> **MATERIAL SUPPLIED**:
■ ■ ■ ■ ■ ■ ■

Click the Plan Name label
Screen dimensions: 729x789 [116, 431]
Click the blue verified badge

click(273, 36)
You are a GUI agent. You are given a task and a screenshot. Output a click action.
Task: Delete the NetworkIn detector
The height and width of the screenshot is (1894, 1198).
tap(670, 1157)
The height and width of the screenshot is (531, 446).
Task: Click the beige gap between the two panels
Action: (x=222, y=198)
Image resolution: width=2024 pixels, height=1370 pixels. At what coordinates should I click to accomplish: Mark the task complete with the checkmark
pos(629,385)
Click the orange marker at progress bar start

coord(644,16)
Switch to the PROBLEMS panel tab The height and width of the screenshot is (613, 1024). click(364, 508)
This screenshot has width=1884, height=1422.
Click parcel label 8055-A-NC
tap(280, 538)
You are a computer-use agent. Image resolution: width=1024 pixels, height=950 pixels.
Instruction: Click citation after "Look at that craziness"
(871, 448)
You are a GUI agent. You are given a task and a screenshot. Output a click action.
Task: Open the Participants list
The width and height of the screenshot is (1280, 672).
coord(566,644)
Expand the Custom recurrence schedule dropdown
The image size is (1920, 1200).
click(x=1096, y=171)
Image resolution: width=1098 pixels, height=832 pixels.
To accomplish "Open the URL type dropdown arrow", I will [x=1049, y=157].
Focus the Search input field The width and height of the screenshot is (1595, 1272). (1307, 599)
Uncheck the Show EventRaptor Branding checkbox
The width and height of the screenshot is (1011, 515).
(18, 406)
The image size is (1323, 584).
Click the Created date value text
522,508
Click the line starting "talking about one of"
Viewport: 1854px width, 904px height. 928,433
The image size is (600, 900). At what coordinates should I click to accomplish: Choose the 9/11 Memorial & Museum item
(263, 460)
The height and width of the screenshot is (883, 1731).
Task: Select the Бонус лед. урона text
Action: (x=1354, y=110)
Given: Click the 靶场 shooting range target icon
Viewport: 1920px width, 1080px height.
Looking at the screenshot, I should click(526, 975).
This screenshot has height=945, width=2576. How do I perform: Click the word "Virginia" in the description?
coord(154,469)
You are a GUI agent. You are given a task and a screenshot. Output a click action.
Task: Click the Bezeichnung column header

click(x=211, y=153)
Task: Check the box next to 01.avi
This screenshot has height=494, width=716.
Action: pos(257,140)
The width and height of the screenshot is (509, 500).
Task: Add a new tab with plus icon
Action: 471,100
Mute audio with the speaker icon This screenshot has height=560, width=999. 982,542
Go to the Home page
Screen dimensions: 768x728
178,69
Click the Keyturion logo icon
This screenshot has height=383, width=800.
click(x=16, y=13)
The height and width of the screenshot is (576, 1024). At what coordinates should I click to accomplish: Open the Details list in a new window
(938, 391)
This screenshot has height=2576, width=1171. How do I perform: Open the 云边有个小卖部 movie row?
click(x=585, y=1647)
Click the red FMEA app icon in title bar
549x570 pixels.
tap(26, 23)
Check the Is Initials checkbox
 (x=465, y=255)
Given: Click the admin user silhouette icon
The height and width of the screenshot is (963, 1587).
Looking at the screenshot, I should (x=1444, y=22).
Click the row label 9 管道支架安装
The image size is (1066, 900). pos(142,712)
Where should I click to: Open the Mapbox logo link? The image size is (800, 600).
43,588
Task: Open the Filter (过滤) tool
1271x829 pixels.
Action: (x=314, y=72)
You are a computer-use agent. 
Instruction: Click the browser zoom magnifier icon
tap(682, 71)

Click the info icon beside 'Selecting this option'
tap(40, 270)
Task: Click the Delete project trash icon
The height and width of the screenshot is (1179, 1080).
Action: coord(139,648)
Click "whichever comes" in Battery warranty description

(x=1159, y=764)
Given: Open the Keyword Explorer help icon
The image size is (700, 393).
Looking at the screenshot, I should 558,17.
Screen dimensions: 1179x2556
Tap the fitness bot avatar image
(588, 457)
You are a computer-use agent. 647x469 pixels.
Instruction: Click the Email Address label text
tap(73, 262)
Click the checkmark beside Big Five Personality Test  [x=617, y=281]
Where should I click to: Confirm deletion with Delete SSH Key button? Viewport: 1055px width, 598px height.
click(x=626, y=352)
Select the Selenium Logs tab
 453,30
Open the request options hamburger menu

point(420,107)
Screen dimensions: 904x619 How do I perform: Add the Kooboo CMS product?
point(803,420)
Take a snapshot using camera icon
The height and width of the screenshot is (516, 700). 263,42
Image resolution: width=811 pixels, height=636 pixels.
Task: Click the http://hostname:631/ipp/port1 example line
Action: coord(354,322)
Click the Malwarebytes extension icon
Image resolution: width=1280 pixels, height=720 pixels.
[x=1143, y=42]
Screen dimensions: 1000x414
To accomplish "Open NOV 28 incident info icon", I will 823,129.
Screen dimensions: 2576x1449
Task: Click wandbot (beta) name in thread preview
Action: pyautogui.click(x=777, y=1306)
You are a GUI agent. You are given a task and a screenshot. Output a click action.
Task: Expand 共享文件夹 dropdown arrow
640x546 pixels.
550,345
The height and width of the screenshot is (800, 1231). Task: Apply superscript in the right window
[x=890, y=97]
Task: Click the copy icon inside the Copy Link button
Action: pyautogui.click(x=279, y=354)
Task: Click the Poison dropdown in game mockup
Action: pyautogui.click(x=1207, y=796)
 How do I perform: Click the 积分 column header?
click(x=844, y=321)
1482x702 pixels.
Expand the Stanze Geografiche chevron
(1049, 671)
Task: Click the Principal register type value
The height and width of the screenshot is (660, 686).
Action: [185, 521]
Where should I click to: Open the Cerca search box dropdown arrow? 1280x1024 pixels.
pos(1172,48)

■ ■ ■ ■ ■ ■ ■

> **EXERCISE**: Every entry in the listing above is to be repeated verbatim.

> **RESULT BELOW**:
Click the Plan Name label
Screen dimensions: 729x789 [116, 431]
Click the blue verified badge

click(273, 36)
You are a GUI agent. You are given a task and a screenshot. Output a click action.
Task: Delete the NetworkIn detector
The height and width of the screenshot is (1894, 1198).
tap(670, 1157)
The height and width of the screenshot is (531, 446).
Task: Click the beige gap between the two panels
Action: (x=222, y=198)
Image resolution: width=2024 pixels, height=1370 pixels. At what coordinates should I click to accomplish: Mark the task complete with the checkmark
pos(629,385)
Click the orange marker at progress bar start

coord(644,16)
Switch to the PROBLEMS panel tab The height and width of the screenshot is (613, 1024). click(364, 508)
This screenshot has width=1884, height=1422.
Click parcel label 8055-A-NC
tap(280, 538)
You are a computer-use agent. Image resolution: width=1024 pixels, height=950 pixels.
Instruction: Click citation after "Look at that craziness"
(871, 448)
You are a GUI agent. You are given a task and a screenshot. Output a click action.
Task: Open the Participants list
The width and height of the screenshot is (1280, 672).
coord(566,644)
Expand the Custom recurrence schedule dropdown
The image size is (1920, 1200).
click(x=1096, y=171)
Image resolution: width=1098 pixels, height=832 pixels.
To accomplish "Open the URL type dropdown arrow", I will [x=1049, y=157].
Focus the Search input field The width and height of the screenshot is (1595, 1272). (1307, 599)
Uncheck the Show EventRaptor Branding checkbox
The width and height of the screenshot is (1011, 515).
(18, 406)
The image size is (1323, 584).
Click the Created date value text
522,508
Click the line starting "talking about one of"
Viewport: 1854px width, 904px height. 928,433
The image size is (600, 900). At what coordinates should I click to accomplish: Choose the 9/11 Memorial & Museum item
(263, 460)
The height and width of the screenshot is (883, 1731).
Task: Select the Бонус лед. урона text
Action: (x=1354, y=110)
Given: Click the 靶场 shooting range target icon
Viewport: 1920px width, 1080px height.
Looking at the screenshot, I should click(526, 975).
This screenshot has height=945, width=2576. How do I perform: Click the word "Virginia" in the description?
coord(154,469)
You are a GUI agent. You are given a task and a screenshot. Output a click action.
Task: Click the Bezeichnung column header

click(x=211, y=153)
Task: Check the box next to 01.avi
This screenshot has height=494, width=716.
Action: pos(257,140)
The width and height of the screenshot is (509, 500).
Task: Add a new tab with plus icon
Action: 471,100
Mute audio with the speaker icon This screenshot has height=560, width=999. 982,542
Go to the Home page
Screen dimensions: 768x728
178,69
Click the Keyturion logo icon
This screenshot has height=383, width=800.
click(x=16, y=13)
The height and width of the screenshot is (576, 1024). At what coordinates should I click to accomplish: Open the Details list in a new window
(938, 391)
This screenshot has height=2576, width=1171. How do I perform: Open the 云边有个小卖部 movie row?
click(x=585, y=1647)
Click the red FMEA app icon in title bar
549x570 pixels.
tap(26, 23)
Check the Is Initials checkbox
 (x=465, y=255)
Given: Click the admin user silhouette icon
The height and width of the screenshot is (963, 1587).
Looking at the screenshot, I should (x=1444, y=22).
Click the row label 9 管道支架安装
The image size is (1066, 900). pos(142,712)
Where should I click to: Open the Mapbox logo link? The image size is (800, 600).
43,588
Task: Open the Filter (过滤) tool
1271x829 pixels.
Action: (x=314, y=72)
You are a computer-use agent. 
Instruction: Click the browser zoom magnifier icon
tap(682, 71)

Click the info icon beside 'Selecting this option'
tap(40, 270)
Task: Click the Delete project trash icon
The height and width of the screenshot is (1179, 1080).
Action: coord(139,648)
Click "whichever comes" in Battery warranty description

(x=1159, y=764)
Given: Open the Keyword Explorer help icon
The image size is (700, 393).
Looking at the screenshot, I should 558,17.
Screen dimensions: 1179x2556
Tap the fitness bot avatar image
(588, 457)
You are a computer-use agent. 647x469 pixels.
Instruction: Click the Email Address label text
tap(73, 262)
Click the checkmark beside Big Five Personality Test  [x=617, y=281]
Where should I click to: Confirm deletion with Delete SSH Key button? Viewport: 1055px width, 598px height.
click(x=626, y=352)
Select the Selenium Logs tab
 453,30
Open the request options hamburger menu

point(420,107)
Screen dimensions: 904x619 How do I perform: Add the Kooboo CMS product?
point(803,420)
Take a snapshot using camera icon
The height and width of the screenshot is (516, 700). 263,42
Image resolution: width=811 pixels, height=636 pixels.
Task: Click the http://hostname:631/ipp/port1 example line
Action: coord(354,322)
Click the Malwarebytes extension icon
Image resolution: width=1280 pixels, height=720 pixels.
[x=1143, y=42]
Screen dimensions: 1000x414
To accomplish "Open NOV 28 incident info icon", I will 823,129.
Screen dimensions: 2576x1449
Task: Click wandbot (beta) name in thread preview
Action: pyautogui.click(x=777, y=1306)
You are a GUI agent. You are given a task and a screenshot. Output a click action.
Task: Expand 共享文件夹 dropdown arrow
640x546 pixels.
550,345
The height and width of the screenshot is (800, 1231). Task: Apply superscript in the right window
[x=890, y=97]
Task: Click the copy icon inside the Copy Link button
Action: pyautogui.click(x=279, y=354)
Task: Click the Poison dropdown in game mockup
Action: pyautogui.click(x=1207, y=796)
 How do I perform: Click the 积分 column header?
click(x=844, y=321)
1482x702 pixels.
Expand the Stanze Geografiche chevron
(1049, 671)
Task: Click the Principal register type value
The height and width of the screenshot is (660, 686).
Action: [185, 521]
Where should I click to: Open the Cerca search box dropdown arrow? 1280x1024 pixels.
pos(1172,48)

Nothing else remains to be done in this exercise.